[lwswl]

Honestly, this is bad news, because it means Apple is no longer capable of offering both security and all features, but now needs to spit them into groups, presumably because they need to keep up with (the clearly less secure) Android...

[capableweb]

Security has never been "Secure or not" proposition, it's always a balance between convenience and safety against threats, threats that change depending on who you are, and who is targeting you.

Some features are (understandably) almost impossible to make very safe. Take PDF viewing for example, the entire thing is so huge, that it's bound to be holes in any implementation, just like what the NSO proved some time ago with the iMessage exploit.

I take this effort as something similar to the "Hardened Linux" effort. Just that it exists doesn't mean that Linux is "unsecure", it just means that if you really need to, there is more steps you can take to make it even more secure. Just like what Apple is doing here.

[vorpalhex]

If I could upvote you twice, I would.

Security is always a tradeoff and there is no single answer. A feature for one person is another person's hell.

An acquiantance just lost all their data because they had enabled "format on too many missed passcodes" and their kid was playing with their phone.. caused quite a few tears. On the other hand, that feature is invaluable to international travelers.

[lekevicius]

What a strange implementation of "format on too many missed passcodes". Apple (on iOS and watchOS) implements this, but after some amount of failures, phone gets into progressively longer lockdowns. So maybe after 3 failed attempts you have to wait 2 minutes, after 4th 5 minutes, and before the final (formatting) attempt you have to wait something like 12 hours. This prevents "kid playing with the phone" problem.

[lekevicius]

I see this as securing against "unknown unknowns". No software can ever be "100% bug free". If you can identify areas that are more likely to contain yet-undiscovered vulnerabilities and turn them off in advance, the device becomes more secure.

[alwillis]

Honestly, this is bad news, because it means Apple is no longer capable of offering both security and all features…

Absolutely not true.

There’s a difference between being secure and having all of the features and being secure against a state-level attacker. The vast majority of users are quite secure while enjoying all of the features of their iPhones.

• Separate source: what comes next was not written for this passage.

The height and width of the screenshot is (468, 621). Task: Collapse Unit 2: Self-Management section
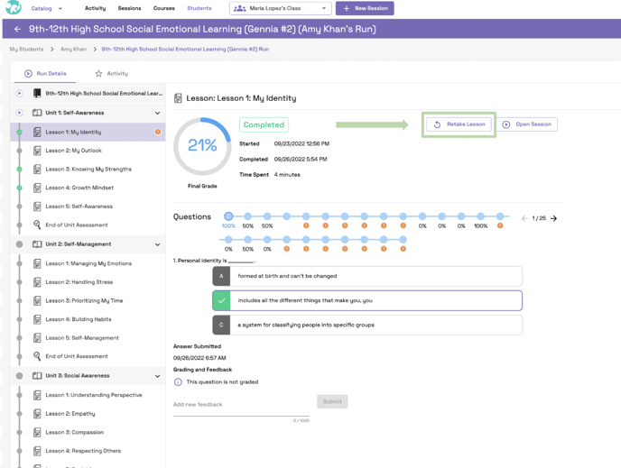point(157,244)

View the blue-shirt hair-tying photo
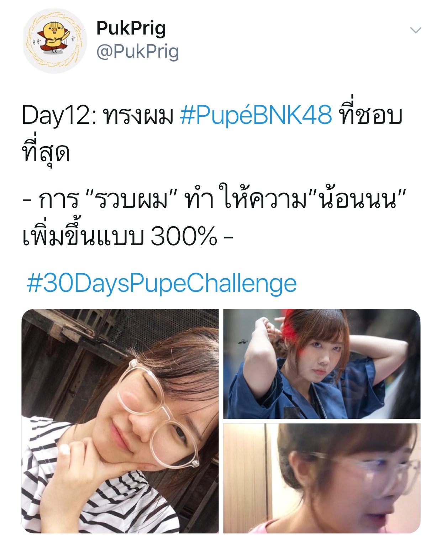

For those who are being targeted, potentially in a life or death situation, being able to send attachments in iMessage is trivial by comparison. Only a tiny percentage of iPhone users should ever have to enable this; it won’t impact the user experience of over 95% of iPhone users at all.

[npteljes]

Security and convenience _can_ coexist, but you can't transition into a more secure world without breaking convenient, insecure stuff that already exists and users expect it to just work. Later they can ramp this up.

[olliej]

No, this is a completely reasonable response.

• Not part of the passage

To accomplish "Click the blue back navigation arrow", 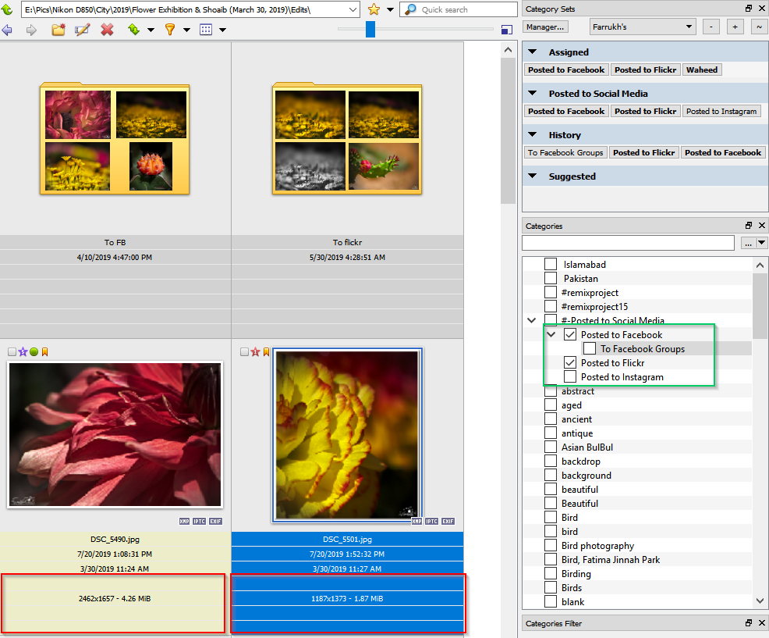I will point(8,30).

Security by reducing attack surface is a standard, and sensible response.

What you are asking for is that Apple (or any company) be able to produce absolutely 100% bug free code, no matter the complexity or requirements. This feature is an acknowledgement that what you're asking for is an unreasonable demand for any company.

So Apple has looked at the attack surface present by default, and then provided an option to that trades off removing presumably low use features in exchange for removing large attack surface. That is a trade off: for example any modern phone would be vastly more secure if all it could do is make phone calls, and everything - the browser, apps, etc - were disabled. But that end of the spectrum results in an impractically restricted device, in reality there's a middle ground, but for high profile targets the trade off is closer to "just a phone" than it is for normal users.

An example is the RW^X region required to support JITting JS - the OS simply supporting such memory region at all was a huge addition of attack surface to the platform - prior to that every single executable page was protected by code signing, afterwards there was a region that by definition the OS could not verify, and it has been used by every attack since then. But disabling that simply disables the JIT, the JS interpreter runs, so the impact is only that some web content runs slower, but the functionality itself is still there.

Similar for messages: receiving JPEGs is super common, receiving OpenEXR or whatever probably isn't, so removing everything other than JPEG by default again removes attack surface without realistically impacting the usability of messages.